The tin roof of South America
It's billed as the world's highest developed ski area. By Whistler standards calling Chacaltaya "developed" is a bit of a stretch but it does have a lift of sorts, and at 5,260m (17,257 feet) above sea level it is undeniably high.
As I puffed up the last few hundred metres from where our minibus was stuck in the snow the climb reminded me of an earlier slow-motion struggle across the 5,380m Thorong La pass in Nepal. Just thinking about running moguls at that elevation is enough to make the most dedicated ski-bum gasp for oxygen.
We began our trip to Chacaltaya in La Paz where our small group of travellers joined guide, Marisol, for a tour of the local Altiplano, Bolivia's High Plateau. The city of La Paz is nestled into a deep depression on the edge of the plateau, its one million residents sheltered from the storms that frequently rage across the Altiplano. Our minibus, spewing a cloud of blue exhaust, labours up the endless switchbacks from the city centre, lurches onto the edge of the plateau, and grinds to a halt in the chaotic snarl of El Alto traffic. Marisol takes advantage of the delay to tell us something about El Alto.
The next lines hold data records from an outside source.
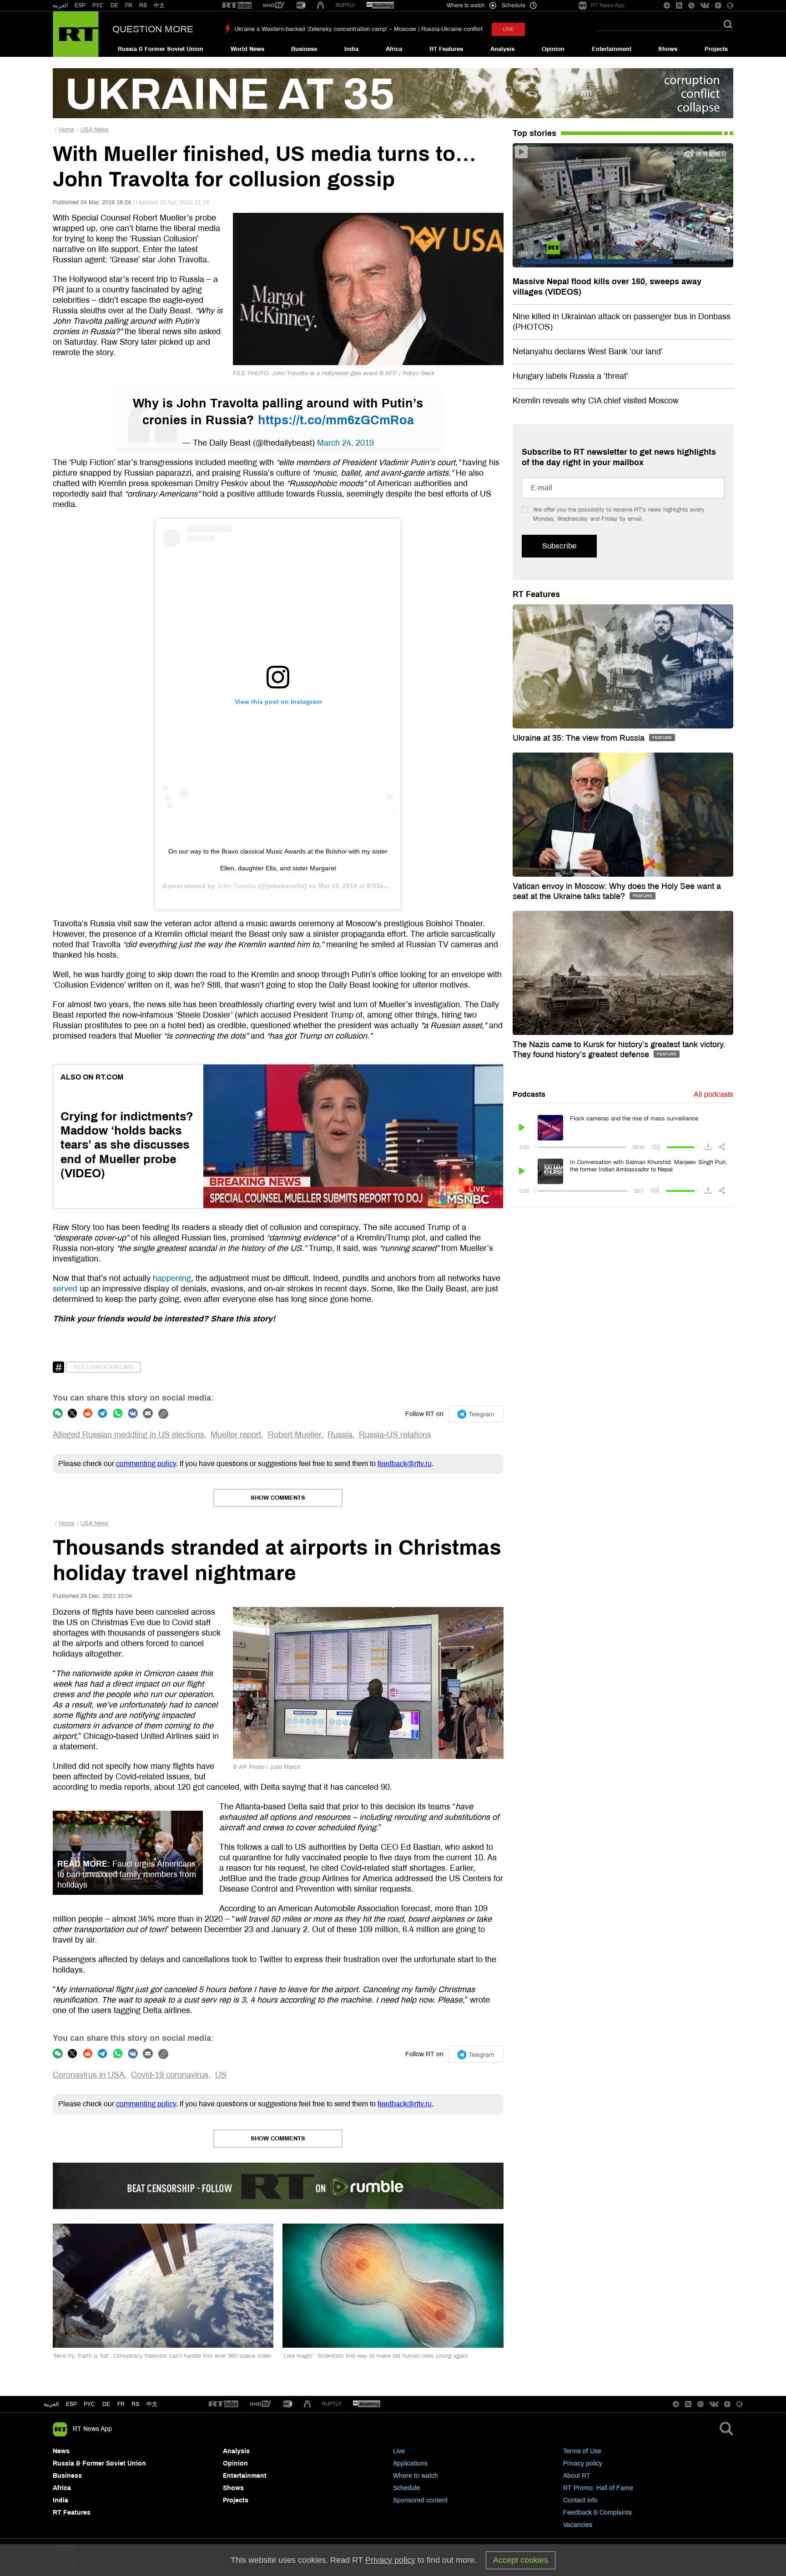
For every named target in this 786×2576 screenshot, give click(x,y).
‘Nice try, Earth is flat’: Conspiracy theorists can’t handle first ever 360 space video (162, 2356)
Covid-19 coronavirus (169, 2074)
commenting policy (146, 1463)
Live (399, 2451)
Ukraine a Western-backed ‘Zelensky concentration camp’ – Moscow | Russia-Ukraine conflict (358, 29)
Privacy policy (582, 2463)
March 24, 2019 (345, 442)
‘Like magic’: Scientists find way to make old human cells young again (375, 2356)
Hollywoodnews (103, 1367)
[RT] (237, 6)
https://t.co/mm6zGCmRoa (336, 420)
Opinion (553, 49)
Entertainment (611, 49)
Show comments (278, 1498)
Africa (394, 49)
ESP (80, 5)
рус (89, 2404)
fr (121, 2404)
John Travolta (236, 885)
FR (128, 5)
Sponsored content (420, 2500)
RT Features (446, 49)
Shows (667, 49)
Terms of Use (582, 2451)
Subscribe (559, 546)
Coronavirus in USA (89, 2074)
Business (304, 49)
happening (172, 1278)
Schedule (406, 2488)
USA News (95, 129)
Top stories (534, 133)
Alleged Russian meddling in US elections (128, 1434)
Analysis (502, 49)
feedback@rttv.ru (405, 1463)
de (106, 2404)
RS (143, 5)
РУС (98, 5)
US (221, 2074)
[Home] (76, 34)
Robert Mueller (294, 1434)
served (65, 1288)
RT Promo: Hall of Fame (598, 2488)
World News (247, 49)
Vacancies (577, 2524)
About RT (576, 2475)
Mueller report (236, 1434)
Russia (340, 1434)
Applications (410, 2463)
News (61, 2451)
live (508, 29)
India (351, 49)
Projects (716, 49)
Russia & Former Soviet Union (160, 49)
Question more (152, 29)
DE (114, 5)
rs (135, 2404)
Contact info (580, 2500)
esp (71, 2404)
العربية (60, 5)
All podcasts (713, 1094)
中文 (159, 5)
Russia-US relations (395, 1434)
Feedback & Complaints (597, 2512)
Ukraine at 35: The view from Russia (580, 738)
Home (66, 129)
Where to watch (415, 2475)
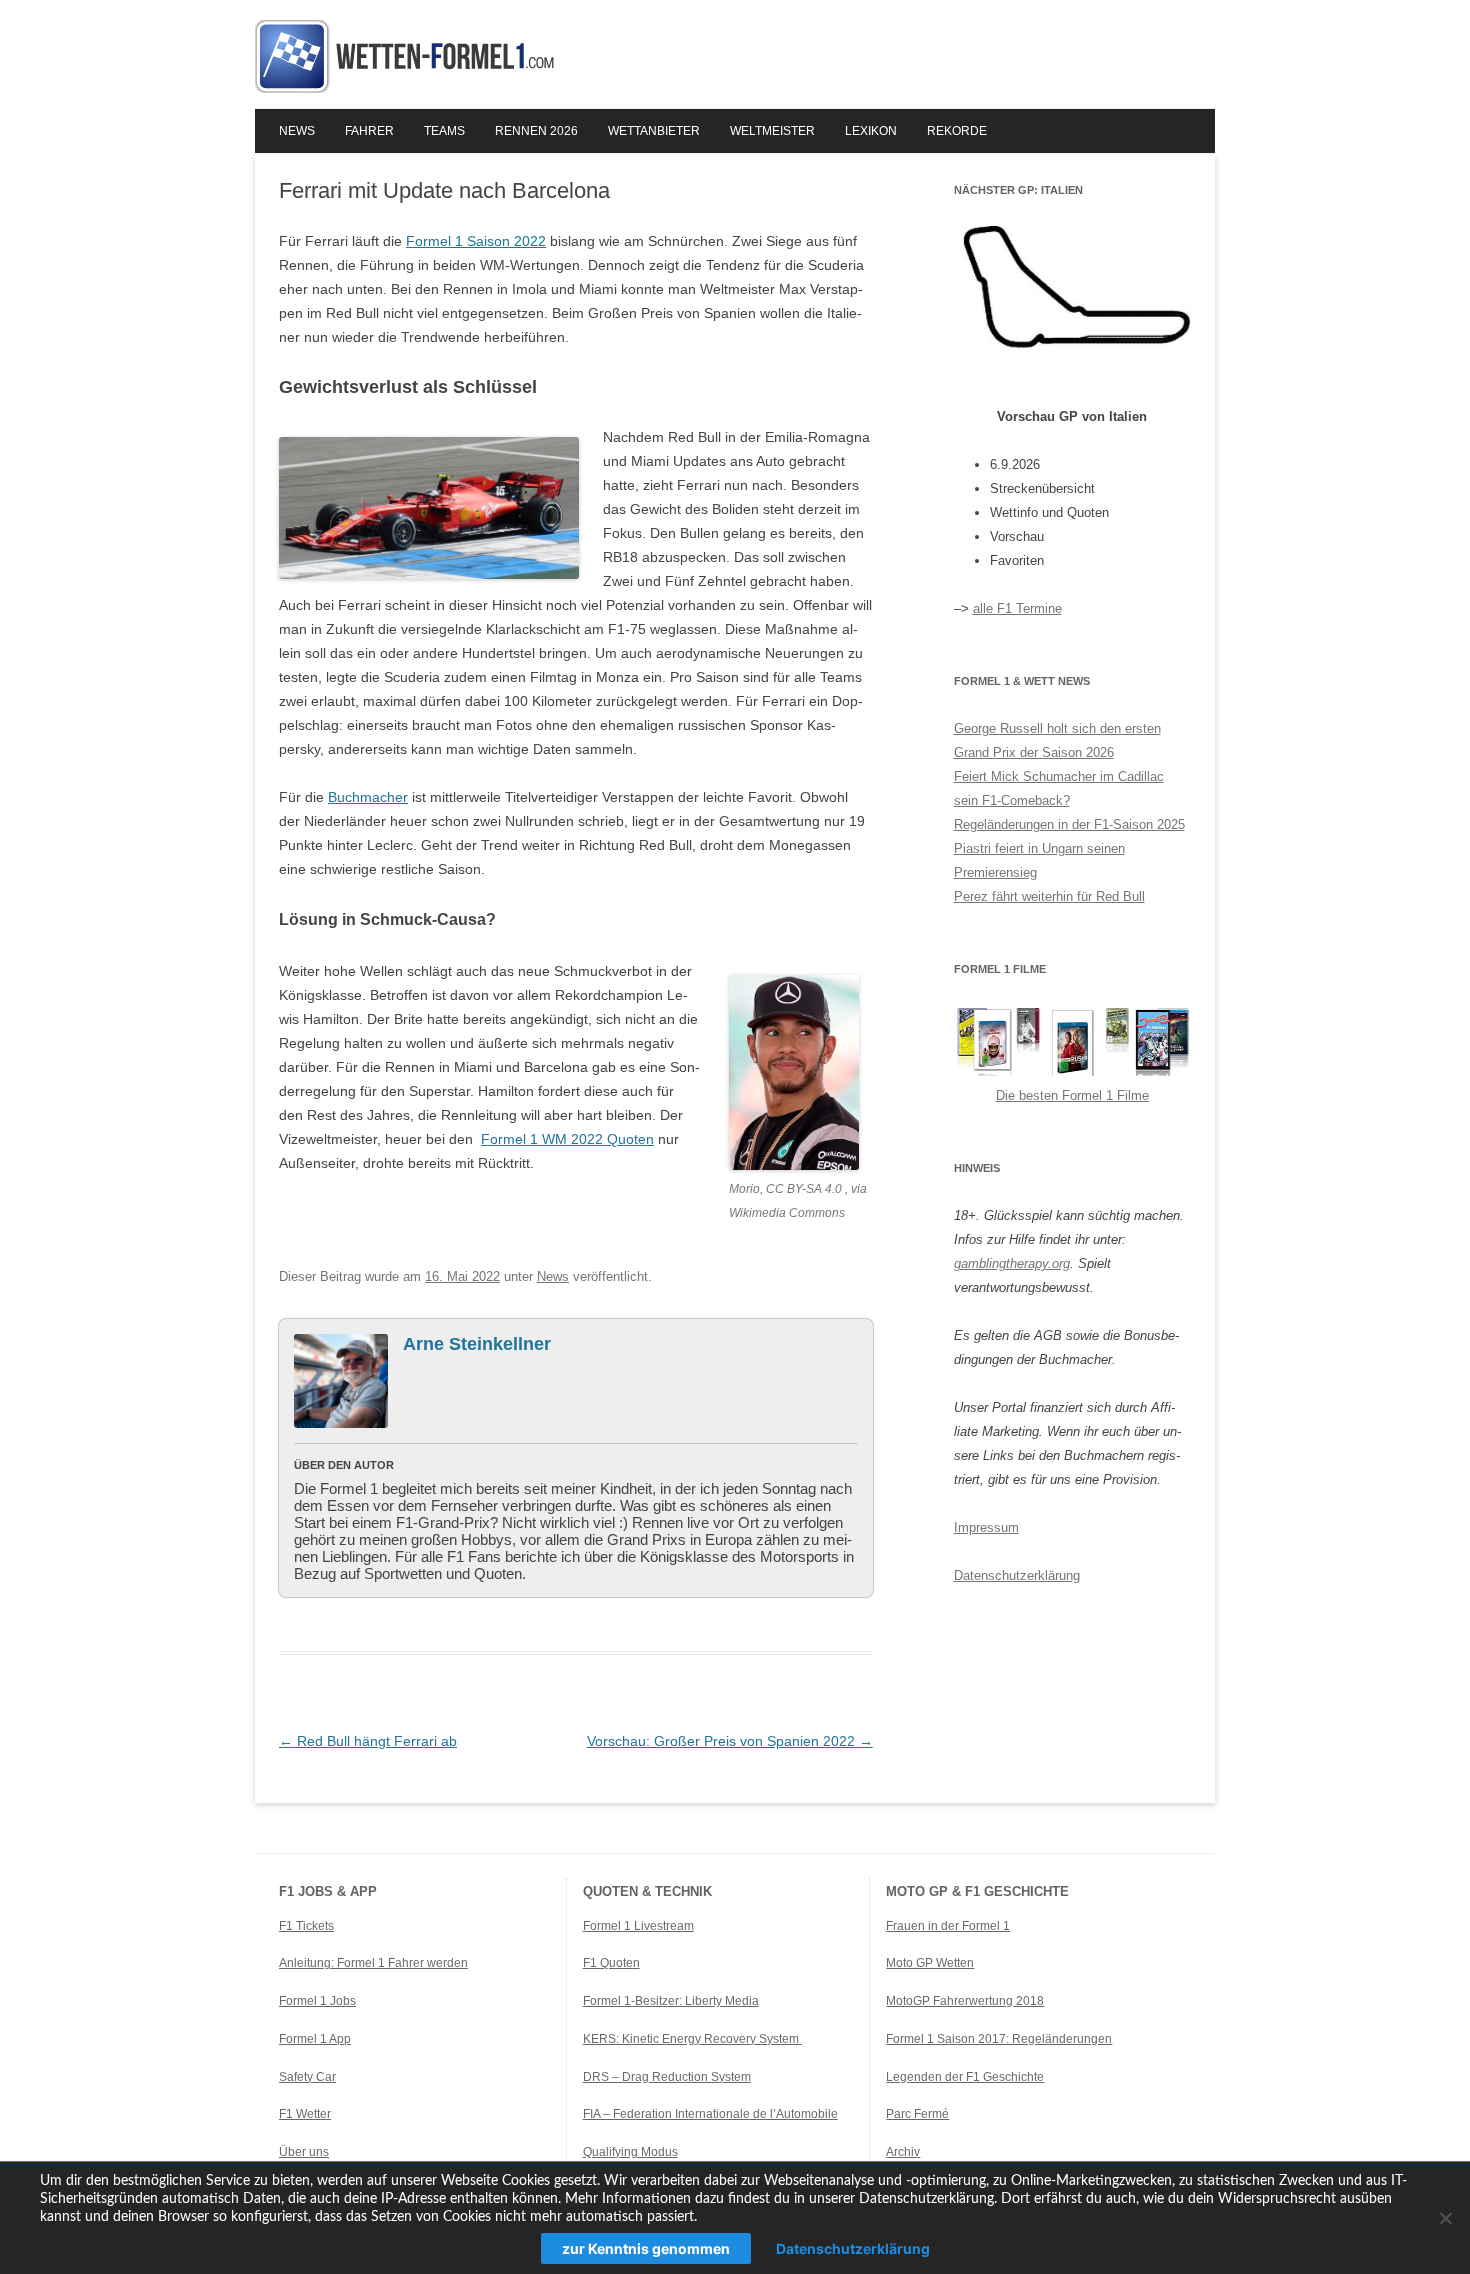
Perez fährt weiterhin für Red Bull (1049, 896)
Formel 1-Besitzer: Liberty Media (671, 2001)
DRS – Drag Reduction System (667, 2077)
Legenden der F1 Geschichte (965, 2077)
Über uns (304, 2152)
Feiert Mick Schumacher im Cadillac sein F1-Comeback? (1059, 788)
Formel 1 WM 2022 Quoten (567, 1139)
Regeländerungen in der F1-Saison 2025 (1069, 824)
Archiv (903, 2152)
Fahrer (369, 131)
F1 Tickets (306, 1926)
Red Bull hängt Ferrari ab (368, 1741)
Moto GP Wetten (930, 1963)
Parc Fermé (917, 2114)
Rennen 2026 (536, 131)
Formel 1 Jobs (317, 2001)
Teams (444, 131)
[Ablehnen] (1445, 2218)
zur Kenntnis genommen (646, 2248)
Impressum (986, 1527)
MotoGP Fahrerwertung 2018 (965, 2001)
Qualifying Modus (630, 2152)
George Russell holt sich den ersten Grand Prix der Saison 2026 (1057, 740)
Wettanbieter (654, 131)
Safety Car (307, 2077)
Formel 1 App (315, 2039)
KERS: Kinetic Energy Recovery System (692, 2039)
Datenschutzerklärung (1017, 1575)
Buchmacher (368, 797)
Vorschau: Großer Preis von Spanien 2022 (730, 1741)
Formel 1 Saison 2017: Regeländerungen (999, 2039)
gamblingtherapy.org (1012, 1263)
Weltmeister (772, 131)
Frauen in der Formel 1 (948, 1926)
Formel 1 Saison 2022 (476, 241)
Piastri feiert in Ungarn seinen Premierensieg (1039, 860)
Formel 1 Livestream (638, 1926)
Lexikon (871, 131)
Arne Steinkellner (477, 1344)
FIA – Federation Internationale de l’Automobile (710, 2114)
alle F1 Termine (1017, 608)
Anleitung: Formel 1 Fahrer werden (373, 1963)
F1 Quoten (611, 1963)
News (297, 131)
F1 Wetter (305, 2114)
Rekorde (957, 131)
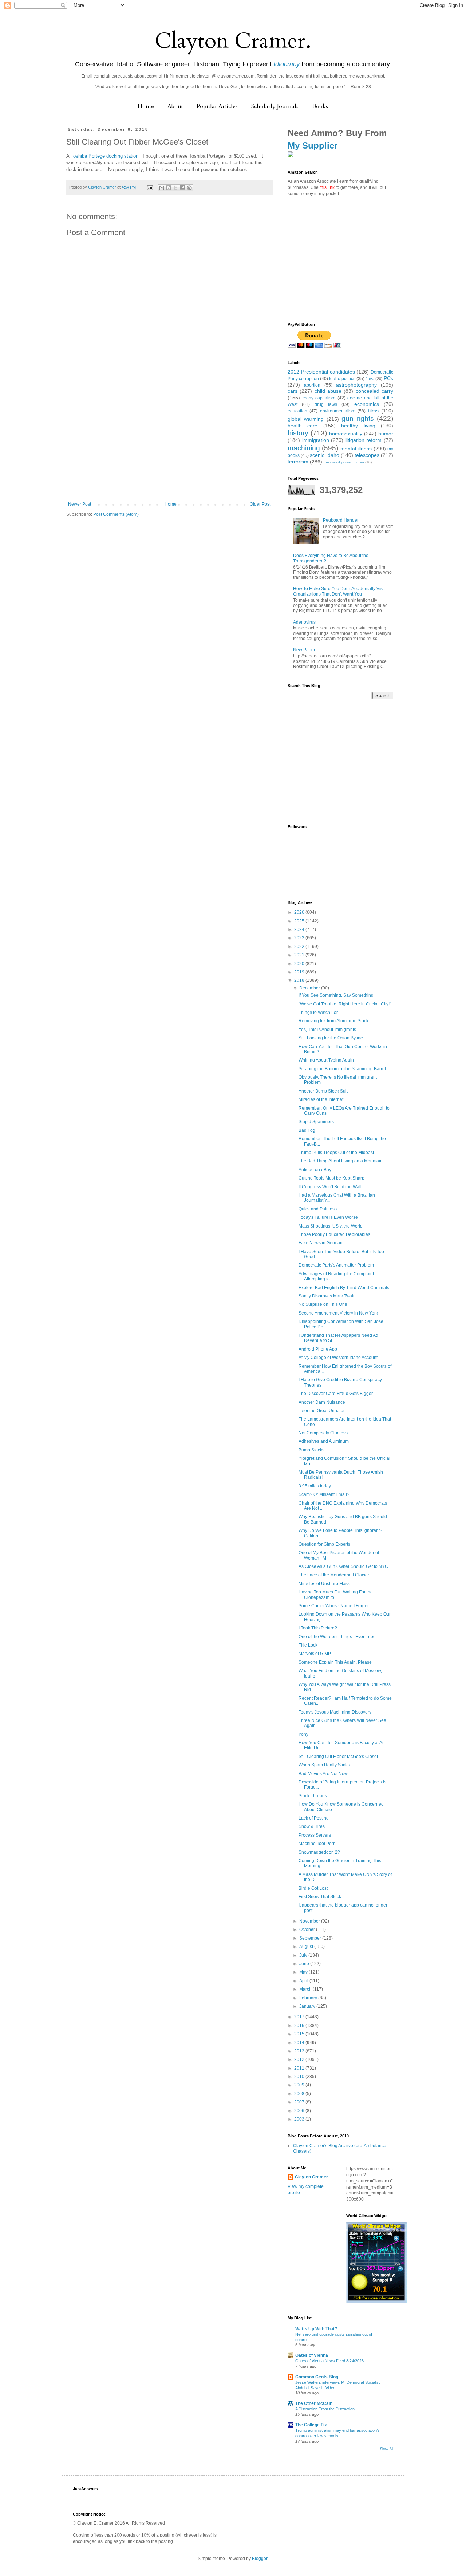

This is her home. Somewhere in the littered, poverty-ridden sprawl of El Alto is where Marisol lives. An attractive, soft-spoken young woman of mixed Aymara-Spanish heritage, she is a graduate anthropologist. Much better off than most of her neighbours, Marisol hopes to someday travel and work abroad.
Once a suburb of La Paz, El Alto has burgeoned into a separate city of more than 800,000 inhabitants. Sometimes referred to by its more affluent neighbours as "the slum in the sky," El Alto has become a refuge for people no longer able to wring a living from the harsh environment of the Altiplano unemployed miners, disillusioned farmers and herders. An influx of people seeking a better life has made El Alto the fastest growing city in Bolivia. Ramshackle adobe homes, many unfinished, line the muddy streets where unkempt kids play in potholes. Women congregate on the banks of a sewage-choked stream to pound their laundry and chat. In the commercial area, car repair shops and junk yards spill onto the littered, unfinished streets.
But despite the poverty and ugliness the citizens of El Alto are coping and gradually improving their lives. Some, like Marisol, have found good jobs in La Paz. Others, the entrepreneurs, have lined the streets with stalls offering all manner of merchandise at discount prices. Remarkably the mood in El Alto is more one of hope and optimism than one of despair a tribute to the tough and resilient spirit of the folks who have moved here.